Olivier Audemars integra una de las sagas relojeras más importantes. Visualiza la alta relojería como el Big Bang.

“Al inicio mi mente era más analítica, hoy es mas sintética. Tuve que cambiar. Para un ingeniero lo que estamos haciendo no es del todo normal. Somos personas que se supone debemos trabajar en aspectos técnicos y no comunicarnos con el exterior”, dice Olivier Audemars (1959) durante el Salón Internacional de Alta Relojería, México 2015. El trato con la prensa forma parte de sus actividades como administrador del Consejo de Audemars Piguet, la maison que elevó el acero a la categoría de metal noble con la creación Royal Oak.
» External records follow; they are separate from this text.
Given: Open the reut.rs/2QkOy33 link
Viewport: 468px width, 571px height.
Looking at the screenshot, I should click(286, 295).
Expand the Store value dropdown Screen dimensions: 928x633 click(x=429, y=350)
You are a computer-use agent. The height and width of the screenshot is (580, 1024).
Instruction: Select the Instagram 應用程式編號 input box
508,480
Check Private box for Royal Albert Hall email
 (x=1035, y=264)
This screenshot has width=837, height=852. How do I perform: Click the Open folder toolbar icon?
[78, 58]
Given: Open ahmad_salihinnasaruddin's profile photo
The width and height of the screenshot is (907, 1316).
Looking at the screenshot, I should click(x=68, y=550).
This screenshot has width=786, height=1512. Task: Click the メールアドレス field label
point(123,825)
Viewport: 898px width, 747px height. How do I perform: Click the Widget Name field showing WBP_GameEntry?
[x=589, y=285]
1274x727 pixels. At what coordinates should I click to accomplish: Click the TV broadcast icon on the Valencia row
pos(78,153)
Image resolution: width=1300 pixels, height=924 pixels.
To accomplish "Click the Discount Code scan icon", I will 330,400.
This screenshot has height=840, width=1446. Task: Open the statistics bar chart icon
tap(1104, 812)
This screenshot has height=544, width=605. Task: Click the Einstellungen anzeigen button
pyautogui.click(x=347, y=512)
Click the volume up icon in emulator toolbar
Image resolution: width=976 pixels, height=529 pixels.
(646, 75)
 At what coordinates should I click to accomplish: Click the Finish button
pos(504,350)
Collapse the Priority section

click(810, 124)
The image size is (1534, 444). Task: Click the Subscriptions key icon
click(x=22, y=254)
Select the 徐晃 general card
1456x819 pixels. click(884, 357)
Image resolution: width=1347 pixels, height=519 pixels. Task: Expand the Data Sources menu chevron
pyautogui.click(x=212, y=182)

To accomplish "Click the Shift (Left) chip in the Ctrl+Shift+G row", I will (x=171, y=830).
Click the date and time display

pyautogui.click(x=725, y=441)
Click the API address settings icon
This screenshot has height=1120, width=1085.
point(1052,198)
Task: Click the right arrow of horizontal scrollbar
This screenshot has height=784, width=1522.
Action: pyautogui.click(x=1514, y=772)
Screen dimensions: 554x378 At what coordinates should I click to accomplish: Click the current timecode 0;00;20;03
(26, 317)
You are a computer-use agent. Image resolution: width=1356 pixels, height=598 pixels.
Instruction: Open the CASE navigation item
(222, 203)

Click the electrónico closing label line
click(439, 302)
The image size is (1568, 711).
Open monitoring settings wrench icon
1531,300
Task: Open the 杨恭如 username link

Para el bisnieto de Edward Auguste Piguet, cofundador de la casa, inmiscuirse en el negocio familiar no fue una primera opción: antes estuvo la Física. Se formó académicamente en ese ámbito y en 1989 se embarcó, también en esa área junto a Luc Haenny y Etienne David, en Qualimatest, su primera odisea empresarial (viva hasta la fecha). Pero eso no mermó las maravillas de infancia de haber crecido entre los talleres y componentes de las grandes complicaciones insignia de la firma familiar.

“Un día (mi abuelo) regresó con un reloj ya terminado y me pidió que activara el mecanismo de balance y esta cosa de metal muerta cobró vida”. De ahí que no dudara en continuar la leyenda del binomio Audemars-Piguet en 1997. Su llegada al imperio implicó una particular cosmovisión: cada pieza es un microcosmos. “Un reloj es una pequeña reproducción del movimiento de las estrellas. En la teoría de la relatividad todo gira en torno al tiempo, la influencia de la velocidad de la masa. Todos esos elementos son similares a lo que vemos en la construcción de relojes”.

Audemars no sólo se ha guiado por la razón en su andar por la alta relojería (aunque se ha topado con el Einstein de la industria, Giulio Papi); llegar a las filas de la firma le implicó una aproximación distinta. La de la emoción detonada por el savoir-faire. “Tener un reloj mecánico te da una emoción. Por eso, creo, la industria sobrevive, porque la gente necesita algo que toque sus corazones”.